▶ Work order
Only one span is wanted from the lines below: from the one with "This screenshot has height=1267, width=933." up to and including the one with "the Room type". Copy it exactly, without images.

[Saved entries]
- - -
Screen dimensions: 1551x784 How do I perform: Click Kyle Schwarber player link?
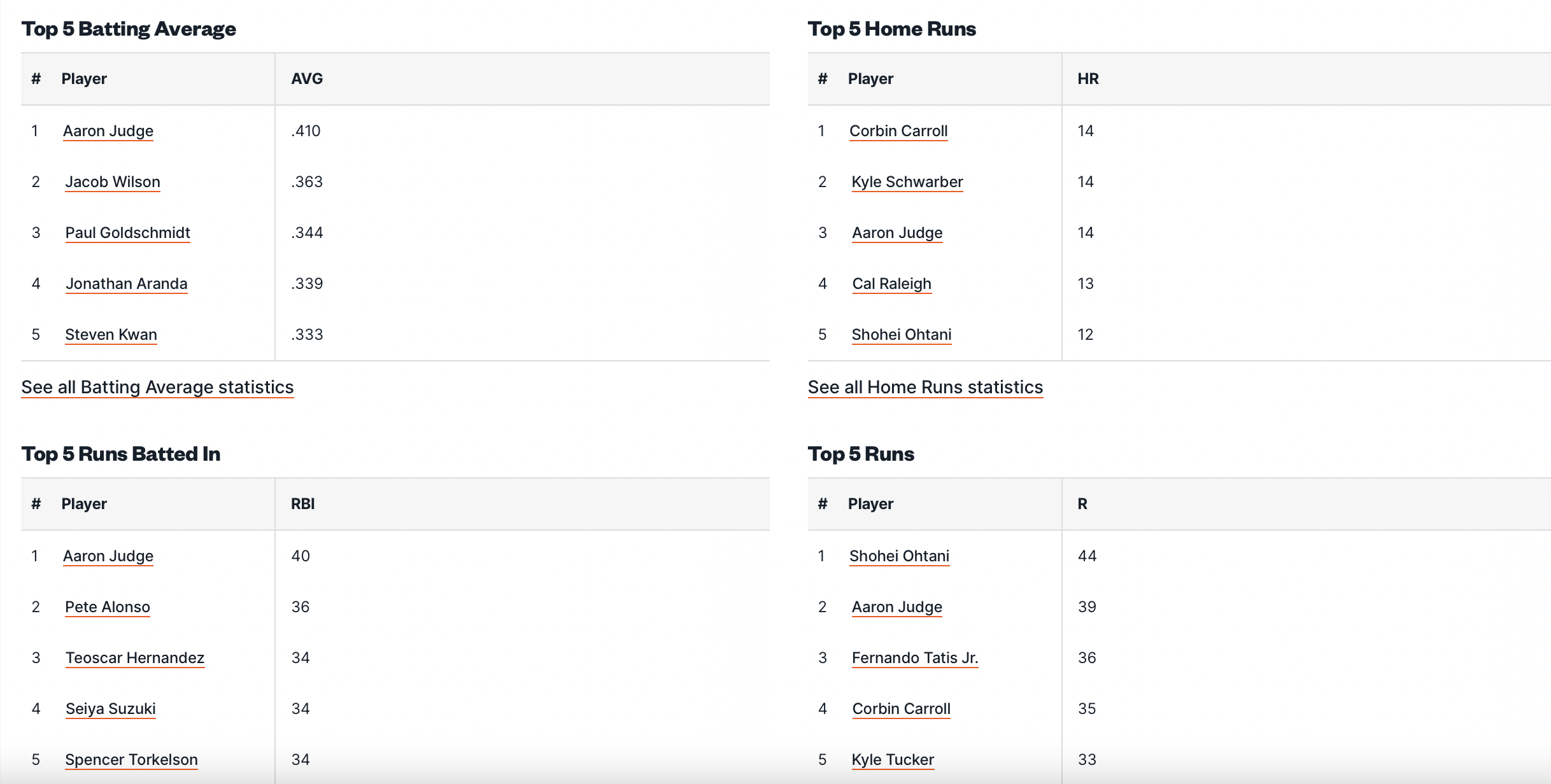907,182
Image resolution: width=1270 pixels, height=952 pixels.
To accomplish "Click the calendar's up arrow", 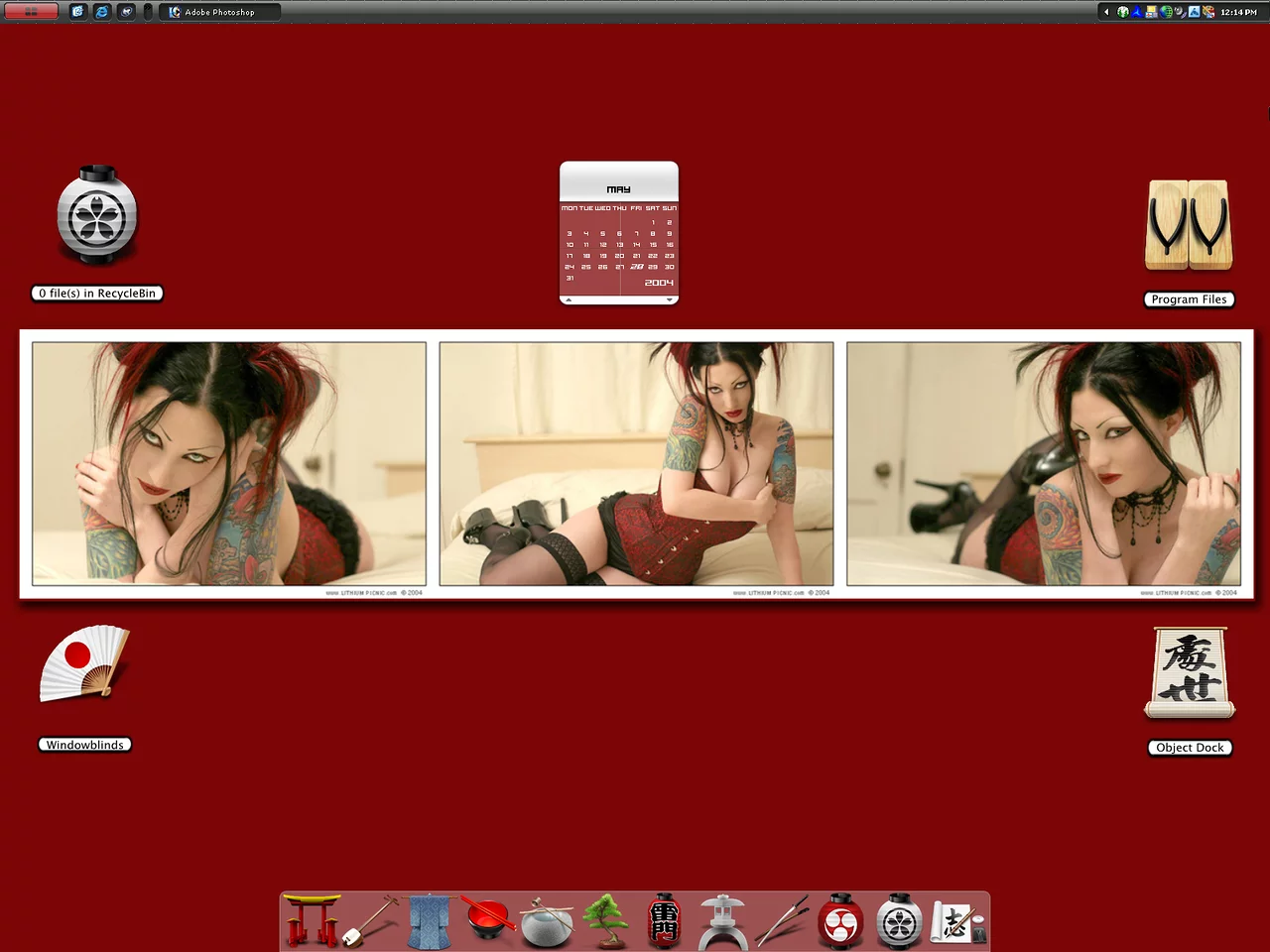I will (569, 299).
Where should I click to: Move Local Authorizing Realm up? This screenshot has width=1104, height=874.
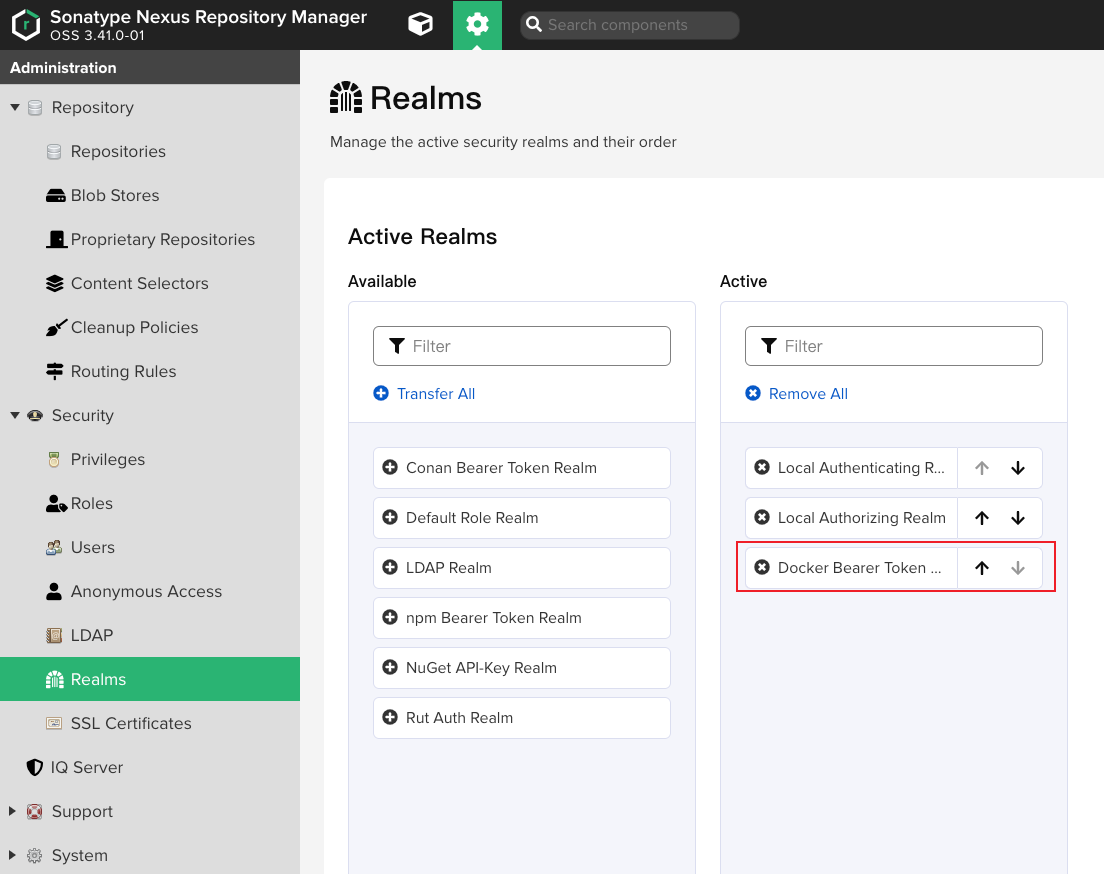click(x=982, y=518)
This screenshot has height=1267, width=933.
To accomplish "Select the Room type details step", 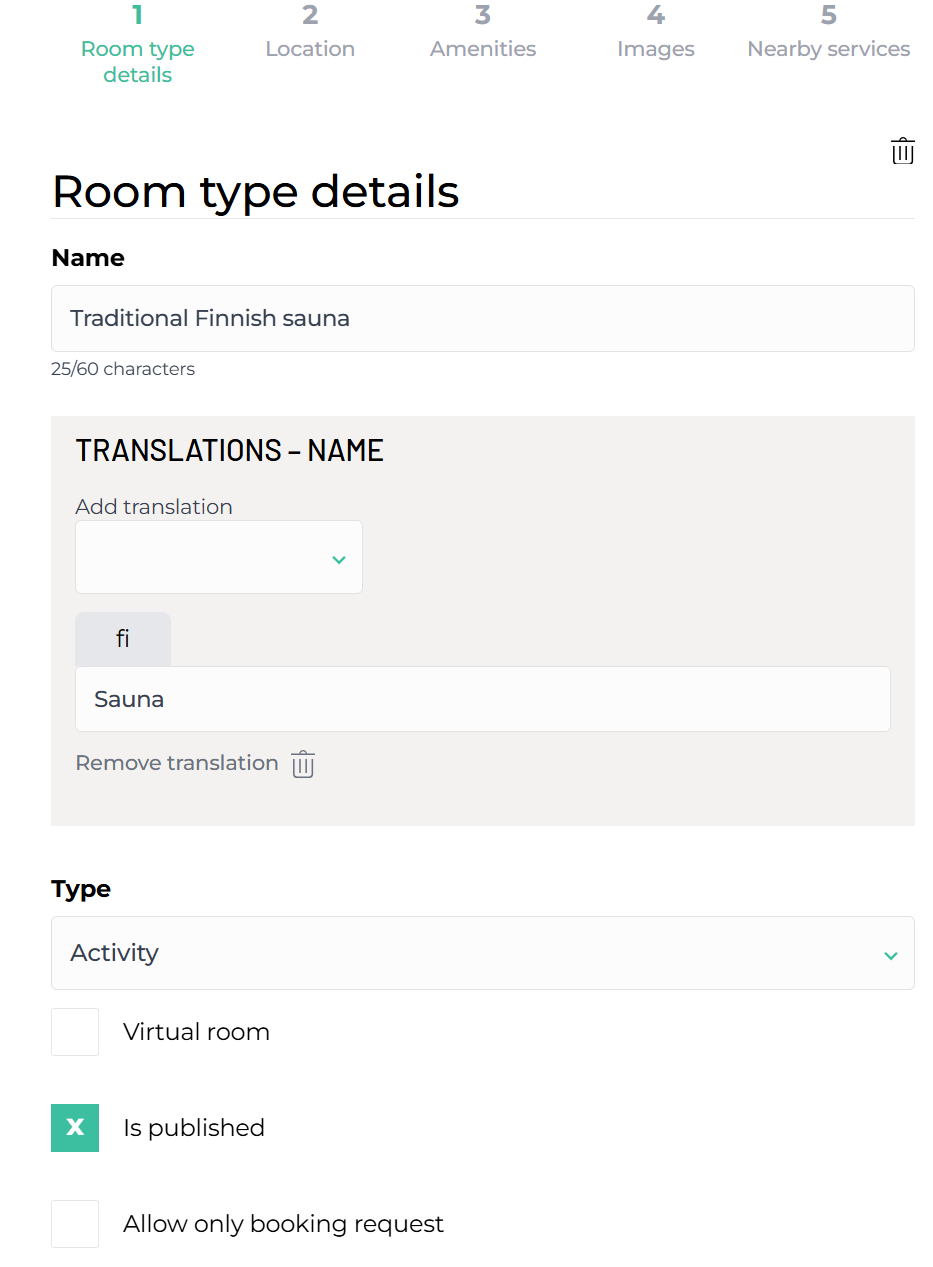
- - -
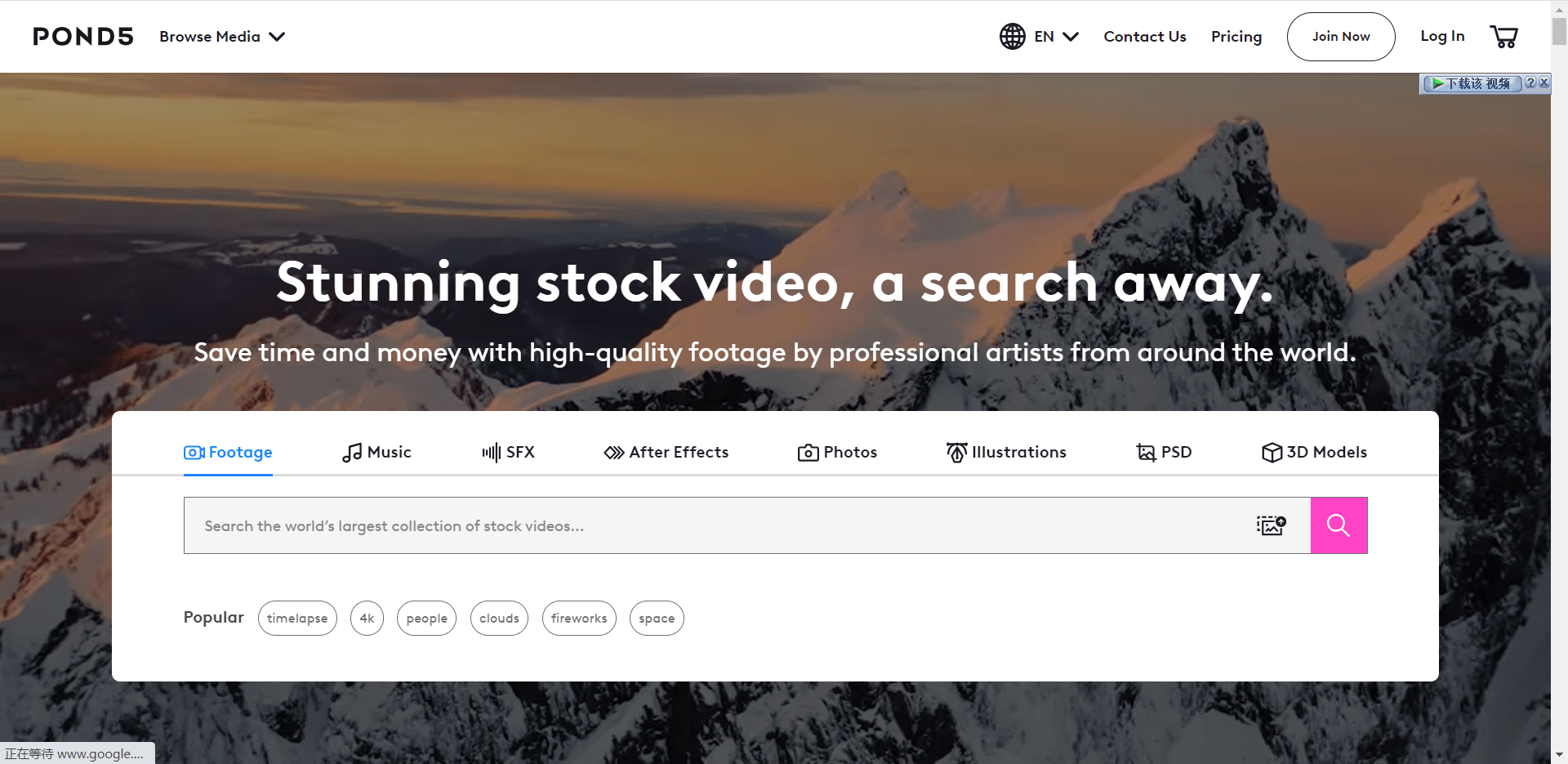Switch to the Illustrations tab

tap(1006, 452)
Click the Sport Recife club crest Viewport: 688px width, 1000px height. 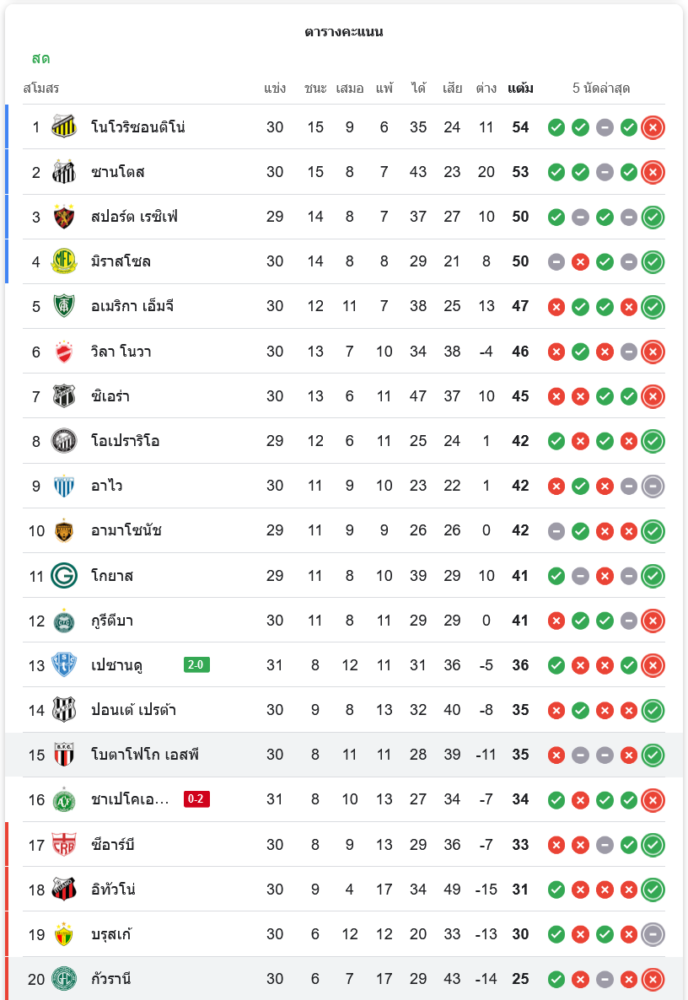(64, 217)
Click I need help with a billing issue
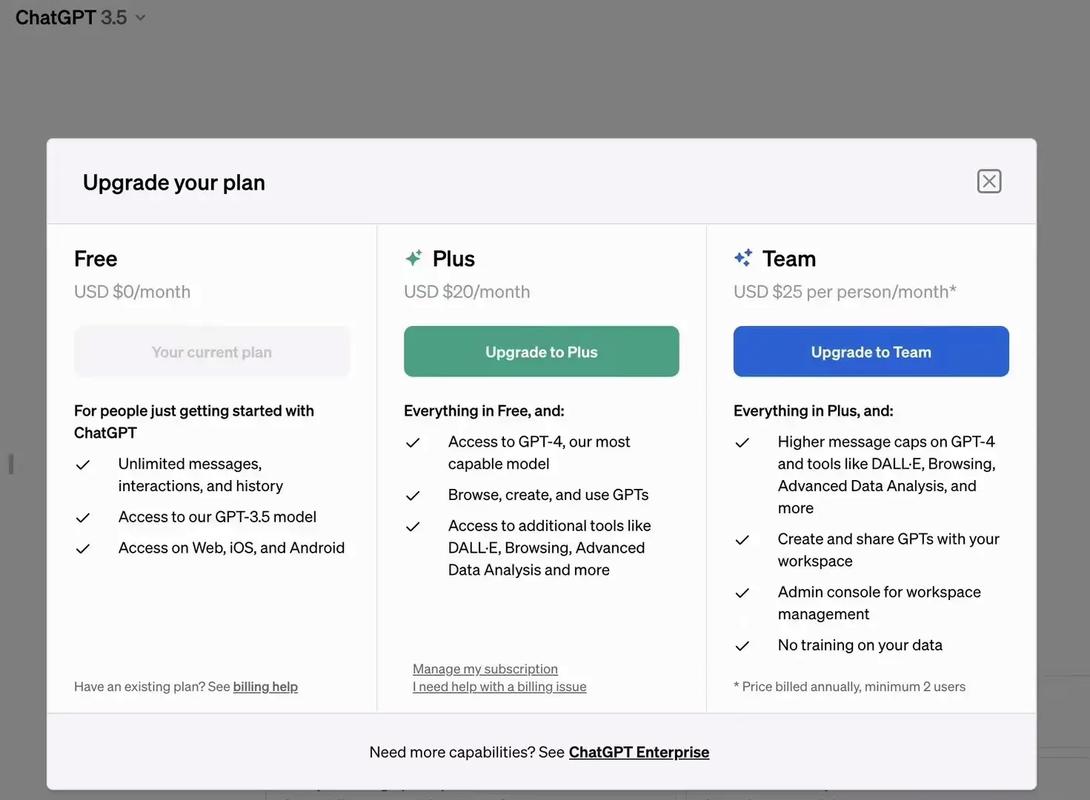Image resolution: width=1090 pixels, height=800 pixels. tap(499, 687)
- - -
▶ Answer space
This screenshot has height=1267, width=933.
To accomplish "Select the Room type details step", 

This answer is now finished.